- **Work to complete**
Only the lines from the top of the data through the line containing "About Us (618, 74)" should be duplicated, exactly as they appear.

- **Records for the exercise**
# # # # #

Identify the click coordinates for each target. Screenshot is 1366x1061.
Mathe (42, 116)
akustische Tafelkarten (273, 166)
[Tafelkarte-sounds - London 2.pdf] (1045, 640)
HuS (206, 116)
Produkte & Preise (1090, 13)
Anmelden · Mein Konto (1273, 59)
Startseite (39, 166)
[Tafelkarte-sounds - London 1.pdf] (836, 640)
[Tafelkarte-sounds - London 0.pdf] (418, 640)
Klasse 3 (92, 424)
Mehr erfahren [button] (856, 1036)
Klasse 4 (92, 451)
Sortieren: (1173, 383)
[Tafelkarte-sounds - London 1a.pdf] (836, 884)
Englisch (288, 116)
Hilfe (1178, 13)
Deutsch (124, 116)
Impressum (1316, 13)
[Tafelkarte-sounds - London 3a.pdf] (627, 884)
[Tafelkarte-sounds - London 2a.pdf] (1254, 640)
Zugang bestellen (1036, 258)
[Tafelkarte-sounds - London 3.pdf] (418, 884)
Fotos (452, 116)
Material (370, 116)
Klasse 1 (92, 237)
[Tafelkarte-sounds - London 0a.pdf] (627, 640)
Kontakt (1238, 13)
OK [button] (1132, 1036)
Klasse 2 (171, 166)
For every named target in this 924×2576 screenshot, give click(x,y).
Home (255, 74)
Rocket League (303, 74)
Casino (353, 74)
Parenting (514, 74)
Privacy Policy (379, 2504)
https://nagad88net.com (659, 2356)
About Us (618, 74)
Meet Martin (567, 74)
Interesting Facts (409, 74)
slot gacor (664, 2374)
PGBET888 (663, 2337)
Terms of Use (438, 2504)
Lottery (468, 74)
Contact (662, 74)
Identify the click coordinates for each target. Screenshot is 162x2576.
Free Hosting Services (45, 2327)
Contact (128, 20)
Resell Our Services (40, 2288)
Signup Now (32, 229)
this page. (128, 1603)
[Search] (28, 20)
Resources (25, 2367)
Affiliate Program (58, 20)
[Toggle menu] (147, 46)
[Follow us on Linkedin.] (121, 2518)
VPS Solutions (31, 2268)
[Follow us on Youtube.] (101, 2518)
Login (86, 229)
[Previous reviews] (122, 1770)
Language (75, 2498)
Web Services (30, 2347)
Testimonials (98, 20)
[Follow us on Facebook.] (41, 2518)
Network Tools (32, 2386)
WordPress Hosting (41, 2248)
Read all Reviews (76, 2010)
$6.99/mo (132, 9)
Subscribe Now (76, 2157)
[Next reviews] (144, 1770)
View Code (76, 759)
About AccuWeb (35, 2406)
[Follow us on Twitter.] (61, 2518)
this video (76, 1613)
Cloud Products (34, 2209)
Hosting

# # # # #

- **Solution to the exercise**
Identify the click coordinates for each target. Screenshot is 1366x1061.
Mathe (42, 116)
akustische Tafelkarten (273, 166)
[Tafelkarte-sounds - London 2.pdf] (1045, 640)
HuS (206, 116)
Produkte & Preise (1090, 13)
Anmelden · Mein Konto (1273, 59)
Startseite (39, 166)
[Tafelkarte-sounds - London 1.pdf] (836, 640)
[Tafelkarte-sounds - London 0.pdf] (418, 640)
Klasse 3 (92, 424)
Mehr erfahren [button] (856, 1036)
Klasse 4 (92, 451)
Sortieren: (1173, 383)
[Tafelkarte-sounds - London 1a.pdf] (836, 884)
Englisch (288, 116)
Hilfe (1178, 13)
Deutsch (124, 116)
Impressum (1316, 13)
[Tafelkarte-sounds - London 3a.pdf] (627, 884)
[Tafelkarte-sounds - London 2a.pdf] (1254, 640)
Zugang bestellen (1036, 258)
[Tafelkarte-sounds - London 3.pdf] (418, 884)
Fotos (452, 116)
Material (370, 116)
Klasse 1 (92, 237)
[Tafelkarte-sounds - London 0a.pdf] (627, 640)
Kontakt (1238, 13)
OK [button] (1132, 1036)
Klasse 2 (171, 166)
For every named target in this 924×2576 screenshot, give click(x,y).
Home (255, 74)
Rocket League (303, 74)
Casino (353, 74)
Parenting (514, 74)
Privacy Policy (379, 2504)
https://nagad88net.com (659, 2356)
About Us (618, 74)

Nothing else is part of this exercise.